● Record list:

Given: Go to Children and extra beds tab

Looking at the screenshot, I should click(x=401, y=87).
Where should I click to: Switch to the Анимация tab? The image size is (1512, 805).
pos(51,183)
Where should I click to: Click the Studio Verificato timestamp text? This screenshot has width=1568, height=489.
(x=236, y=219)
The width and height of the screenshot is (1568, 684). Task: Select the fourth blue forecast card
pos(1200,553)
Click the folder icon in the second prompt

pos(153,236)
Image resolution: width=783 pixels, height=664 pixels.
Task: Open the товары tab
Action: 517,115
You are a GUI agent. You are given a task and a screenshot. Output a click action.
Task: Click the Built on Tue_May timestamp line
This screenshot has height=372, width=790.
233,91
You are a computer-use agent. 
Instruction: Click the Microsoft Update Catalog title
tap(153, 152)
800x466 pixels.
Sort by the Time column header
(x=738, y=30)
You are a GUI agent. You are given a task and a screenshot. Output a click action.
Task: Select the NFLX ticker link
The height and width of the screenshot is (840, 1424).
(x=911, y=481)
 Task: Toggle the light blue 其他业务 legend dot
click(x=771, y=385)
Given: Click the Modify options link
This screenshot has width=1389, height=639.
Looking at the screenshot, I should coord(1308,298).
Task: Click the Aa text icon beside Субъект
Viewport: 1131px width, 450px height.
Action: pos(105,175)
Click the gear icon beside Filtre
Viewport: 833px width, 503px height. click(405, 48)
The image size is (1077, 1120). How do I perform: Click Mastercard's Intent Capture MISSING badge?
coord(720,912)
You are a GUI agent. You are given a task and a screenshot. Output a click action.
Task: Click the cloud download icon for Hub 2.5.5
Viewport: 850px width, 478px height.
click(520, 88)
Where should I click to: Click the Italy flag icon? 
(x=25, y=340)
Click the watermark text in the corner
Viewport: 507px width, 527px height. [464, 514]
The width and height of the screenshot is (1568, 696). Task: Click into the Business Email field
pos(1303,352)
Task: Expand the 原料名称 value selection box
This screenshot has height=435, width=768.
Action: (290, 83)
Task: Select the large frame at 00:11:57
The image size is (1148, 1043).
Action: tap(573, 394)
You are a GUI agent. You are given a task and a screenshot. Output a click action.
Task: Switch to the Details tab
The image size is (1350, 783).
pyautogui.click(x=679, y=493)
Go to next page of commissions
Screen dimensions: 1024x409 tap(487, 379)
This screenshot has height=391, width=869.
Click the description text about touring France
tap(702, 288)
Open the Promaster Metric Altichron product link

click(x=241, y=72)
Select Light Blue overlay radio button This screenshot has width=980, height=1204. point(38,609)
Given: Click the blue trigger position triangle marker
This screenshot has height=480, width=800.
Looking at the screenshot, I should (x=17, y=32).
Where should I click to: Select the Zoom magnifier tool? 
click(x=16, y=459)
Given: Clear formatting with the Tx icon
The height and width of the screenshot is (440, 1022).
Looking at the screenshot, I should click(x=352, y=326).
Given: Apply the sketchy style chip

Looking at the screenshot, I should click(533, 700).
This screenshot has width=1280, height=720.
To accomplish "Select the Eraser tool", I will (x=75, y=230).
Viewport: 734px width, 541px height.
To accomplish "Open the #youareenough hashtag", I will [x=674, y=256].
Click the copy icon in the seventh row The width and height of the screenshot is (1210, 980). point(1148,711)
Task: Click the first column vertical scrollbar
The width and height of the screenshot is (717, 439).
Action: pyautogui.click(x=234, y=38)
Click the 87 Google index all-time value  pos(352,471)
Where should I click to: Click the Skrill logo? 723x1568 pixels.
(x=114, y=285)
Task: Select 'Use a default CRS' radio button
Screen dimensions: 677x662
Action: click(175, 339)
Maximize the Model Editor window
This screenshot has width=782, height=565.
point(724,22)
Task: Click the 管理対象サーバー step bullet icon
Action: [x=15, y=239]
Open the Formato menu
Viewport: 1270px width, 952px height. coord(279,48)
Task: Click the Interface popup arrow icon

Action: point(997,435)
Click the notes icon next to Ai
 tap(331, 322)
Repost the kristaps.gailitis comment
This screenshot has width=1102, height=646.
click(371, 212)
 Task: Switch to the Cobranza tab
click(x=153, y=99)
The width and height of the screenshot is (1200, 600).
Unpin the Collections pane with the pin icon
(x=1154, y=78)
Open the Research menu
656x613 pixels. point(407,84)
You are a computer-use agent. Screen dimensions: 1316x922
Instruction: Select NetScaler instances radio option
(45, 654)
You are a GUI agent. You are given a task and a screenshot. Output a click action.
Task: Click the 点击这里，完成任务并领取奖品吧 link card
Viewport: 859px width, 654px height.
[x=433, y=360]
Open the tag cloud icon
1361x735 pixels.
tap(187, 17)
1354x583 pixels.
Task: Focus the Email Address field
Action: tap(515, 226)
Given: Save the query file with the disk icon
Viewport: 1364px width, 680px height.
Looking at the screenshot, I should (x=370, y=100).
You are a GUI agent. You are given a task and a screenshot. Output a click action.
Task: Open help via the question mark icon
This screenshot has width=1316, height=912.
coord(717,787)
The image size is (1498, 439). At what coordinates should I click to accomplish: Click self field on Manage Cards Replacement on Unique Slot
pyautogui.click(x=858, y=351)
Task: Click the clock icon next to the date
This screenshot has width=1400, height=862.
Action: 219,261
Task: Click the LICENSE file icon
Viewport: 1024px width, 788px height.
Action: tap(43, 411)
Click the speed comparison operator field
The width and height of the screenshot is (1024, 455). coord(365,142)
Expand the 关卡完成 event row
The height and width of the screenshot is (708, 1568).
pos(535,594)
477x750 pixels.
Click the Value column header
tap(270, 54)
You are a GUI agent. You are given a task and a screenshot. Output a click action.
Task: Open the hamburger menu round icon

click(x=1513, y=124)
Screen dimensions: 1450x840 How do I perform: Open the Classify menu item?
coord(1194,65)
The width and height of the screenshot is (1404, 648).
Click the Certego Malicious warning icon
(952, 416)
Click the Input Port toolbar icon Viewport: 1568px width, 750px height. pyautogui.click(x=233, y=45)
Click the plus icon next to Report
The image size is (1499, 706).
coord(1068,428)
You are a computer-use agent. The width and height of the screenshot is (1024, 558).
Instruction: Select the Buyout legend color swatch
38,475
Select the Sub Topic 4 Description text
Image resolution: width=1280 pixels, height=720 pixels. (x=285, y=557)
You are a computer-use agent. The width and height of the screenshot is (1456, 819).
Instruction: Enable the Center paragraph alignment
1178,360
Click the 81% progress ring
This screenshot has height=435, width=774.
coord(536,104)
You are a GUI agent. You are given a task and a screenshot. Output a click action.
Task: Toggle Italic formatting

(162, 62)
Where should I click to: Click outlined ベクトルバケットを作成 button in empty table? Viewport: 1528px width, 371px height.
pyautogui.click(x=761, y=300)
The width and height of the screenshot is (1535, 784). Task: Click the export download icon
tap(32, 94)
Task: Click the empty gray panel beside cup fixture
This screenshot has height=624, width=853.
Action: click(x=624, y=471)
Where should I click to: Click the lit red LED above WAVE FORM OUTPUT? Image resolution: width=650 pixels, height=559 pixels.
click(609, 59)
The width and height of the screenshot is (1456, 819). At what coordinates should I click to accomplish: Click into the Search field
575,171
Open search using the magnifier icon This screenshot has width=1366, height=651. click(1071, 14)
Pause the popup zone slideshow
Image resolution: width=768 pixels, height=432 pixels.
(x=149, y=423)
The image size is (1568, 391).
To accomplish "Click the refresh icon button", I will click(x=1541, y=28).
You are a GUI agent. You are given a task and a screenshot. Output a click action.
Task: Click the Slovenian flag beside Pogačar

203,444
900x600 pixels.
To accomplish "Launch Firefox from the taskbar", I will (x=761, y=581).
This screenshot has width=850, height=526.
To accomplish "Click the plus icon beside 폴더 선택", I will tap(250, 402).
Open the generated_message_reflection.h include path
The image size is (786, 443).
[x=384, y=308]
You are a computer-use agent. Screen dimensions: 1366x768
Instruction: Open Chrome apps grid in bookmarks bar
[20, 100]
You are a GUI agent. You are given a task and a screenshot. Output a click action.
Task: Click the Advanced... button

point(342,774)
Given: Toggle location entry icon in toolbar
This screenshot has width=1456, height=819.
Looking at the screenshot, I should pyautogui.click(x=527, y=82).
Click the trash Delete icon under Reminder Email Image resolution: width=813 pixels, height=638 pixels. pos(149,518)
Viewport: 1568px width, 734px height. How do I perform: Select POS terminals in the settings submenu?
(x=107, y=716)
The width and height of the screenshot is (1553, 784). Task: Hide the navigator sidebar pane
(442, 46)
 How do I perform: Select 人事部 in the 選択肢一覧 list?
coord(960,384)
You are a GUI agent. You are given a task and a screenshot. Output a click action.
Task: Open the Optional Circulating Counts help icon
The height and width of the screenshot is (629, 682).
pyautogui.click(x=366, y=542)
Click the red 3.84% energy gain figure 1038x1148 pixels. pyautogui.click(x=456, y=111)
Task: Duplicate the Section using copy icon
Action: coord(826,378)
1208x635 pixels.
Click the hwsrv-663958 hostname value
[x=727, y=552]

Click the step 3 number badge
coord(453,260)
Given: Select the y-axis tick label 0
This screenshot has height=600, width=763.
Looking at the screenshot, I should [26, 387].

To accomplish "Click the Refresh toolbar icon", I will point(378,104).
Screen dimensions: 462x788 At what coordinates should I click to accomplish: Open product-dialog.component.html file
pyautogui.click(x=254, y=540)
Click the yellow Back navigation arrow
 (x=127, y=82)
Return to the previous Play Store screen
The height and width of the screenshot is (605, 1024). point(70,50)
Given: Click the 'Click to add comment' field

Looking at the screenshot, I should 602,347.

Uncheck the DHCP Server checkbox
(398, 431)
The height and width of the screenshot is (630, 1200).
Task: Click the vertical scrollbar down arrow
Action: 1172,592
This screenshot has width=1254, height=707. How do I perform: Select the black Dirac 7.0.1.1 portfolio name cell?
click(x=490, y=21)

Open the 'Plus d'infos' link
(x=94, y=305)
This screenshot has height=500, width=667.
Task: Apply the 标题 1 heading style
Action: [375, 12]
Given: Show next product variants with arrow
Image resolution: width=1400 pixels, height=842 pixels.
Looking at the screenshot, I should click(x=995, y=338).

● Work to do: Reproduce the rows above verbatim, from the line with "Task: Click the Interface popup arrow icon" to the line with "click(x=153, y=99)", both included.

● Expected answer:
Task: Click the Interface popup arrow icon

Action: point(997,435)
Click the notes icon next to Ai
 tap(331, 322)
Repost the kristaps.gailitis comment
This screenshot has width=1102, height=646.
click(371, 212)
 Task: Switch to the Cobranza tab
click(x=153, y=99)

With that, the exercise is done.